The other nice thing about this soup is that you can make it ahead, chill it to let the flavors meld together and then reheat the day of your dinner. In fact, it’s a great soup for any festive occasion when pears are in season.
This recipe makes enough for at least 6 people.
- 3 pounds Yukon potatoes, roughly chopped
- 1 quart chicken stock
- 1 large onion, diced
- 3 large cloves garlic, roughly chopped
- 2 large Bartlett pears, cored and diced
- ½ tsp thyme
- ½ tsp sage
- 2 tblsp butter
- 4 large chanterelle mushrooms, roughly chopped
- 2 tblsp butter
- ½ cup cream
- Salt and pepper to taste
- Bring the stock to a boil and add the potatoes. Cook until a knife easily inserts into them.
- While potatoes cook, sauté onions and garlic in butter. Season with salt and pepper and herbs. Add pears when onions are translucent and continue to cook over high heat until pears begin to disintegrate. Reduce to a simmer and allow to cook until potatoes are done.
- Add pear mixture to potatoes and then puree with a stick blender. Add cream and blend well. Taste and adjust for seasoning. Return to the stove over low heat for at least 20 minutes.
- Melt butter in a sauté pan and then add chopped chanterelles. Sauté until just beginning to brown. Keep an eye on them because they will burn quickly.
- When ready to serve, portion the soup into bowls and then sprinkle mushrooms on top.
Fall in the Bay area means an abundance of beets at the farmers markets. Recently, we found some softball-sized specimens at the Ferry Building that we roasted off for a salad. Afterwards, we had three large roasted beets left over and wanted to use them in a way that was different. We started with the idea of mashing and eventually came up with the idea to put them in a soufflé.
Soufflés have a reputation of being impossible to make but with a deliberate and careful approach, aren’t that hard. Ours produced a hot pink batter that baked off to a beautiful vermillion. The earthiness of the beets really paired beautifully with goat cheese and the parmesan topping produced a satisfying crunchy crust. To finish, we mixed some horseradish with crème fraiche to serve on top.
3 large roasted beets
3 tablespoons butter plus more as needed
3-4 tablespoons breadcrumbs
3 large beets
1 leek, ½” slices
3 cloves garlic, minced
4 oz plain goat cheese
3 oz grated parmesan
3 tablespoons flour
1.5 cups heavy cream
5 eggs, separated
Olive oil as needed
Salt and pepper as needed
½ cup crème fraiche
3 tablespoons horseradish
- Preheat oven to 375.
- Butter inside of 3-quart straight sided baking dish and then coat with breadcrumbs.

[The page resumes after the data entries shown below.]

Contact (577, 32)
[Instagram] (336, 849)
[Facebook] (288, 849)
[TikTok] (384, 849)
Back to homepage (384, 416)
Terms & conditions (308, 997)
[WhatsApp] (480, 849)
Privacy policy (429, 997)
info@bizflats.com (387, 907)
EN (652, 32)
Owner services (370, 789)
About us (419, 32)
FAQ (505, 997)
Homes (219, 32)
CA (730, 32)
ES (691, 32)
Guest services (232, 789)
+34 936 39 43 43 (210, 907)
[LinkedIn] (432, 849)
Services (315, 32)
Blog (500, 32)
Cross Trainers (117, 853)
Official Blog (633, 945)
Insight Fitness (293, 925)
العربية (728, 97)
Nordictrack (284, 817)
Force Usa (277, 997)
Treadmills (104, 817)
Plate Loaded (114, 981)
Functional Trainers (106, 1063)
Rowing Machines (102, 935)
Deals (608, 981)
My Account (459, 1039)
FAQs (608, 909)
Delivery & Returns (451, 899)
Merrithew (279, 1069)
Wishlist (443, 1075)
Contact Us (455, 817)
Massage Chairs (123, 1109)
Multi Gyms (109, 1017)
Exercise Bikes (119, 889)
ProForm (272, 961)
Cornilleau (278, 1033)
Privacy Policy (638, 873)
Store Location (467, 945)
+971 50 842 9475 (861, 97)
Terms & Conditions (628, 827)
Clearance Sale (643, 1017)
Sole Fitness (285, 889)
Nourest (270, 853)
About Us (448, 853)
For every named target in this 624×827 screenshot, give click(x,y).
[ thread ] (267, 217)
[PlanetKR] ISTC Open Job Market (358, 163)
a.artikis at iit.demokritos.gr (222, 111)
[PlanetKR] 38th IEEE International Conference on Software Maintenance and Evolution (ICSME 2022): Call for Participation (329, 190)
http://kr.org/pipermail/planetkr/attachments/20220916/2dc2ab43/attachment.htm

- Sautee leeks and garlic in olive oil until fragrant and beginning to brown.
- Pulse leeks, garlic and beets in food processor until a loose paste forms.
- In the same pan as you cooked the leeks, melt butter and then whisk in flour until a paste forms and turns a pale blonde color. Lower heat and add cream and whisk until it thickens. Whisk in goat cheese in pieces until fully incorporated.
- Remove from heat and then whisk in yolks, one at a time.
- Gently fold beet mixture and cream mixture together in a large bowl. Taste and adjust for seasoning.
- Beat egg whites to stiff peaks.
- Working in batches, gently fold egg whites into beet mixture. Try to get as uniform as possible.
- Pour mixture into baking dish while trying to not deflate the whipped mixture.
- Bake for 35-40 minutes until top is golden and body is firm.
- Meanwhile, mix creme fraiche and horseradish together with some salt and pepper. Let sit for 5-10 minutes before serving with sauce.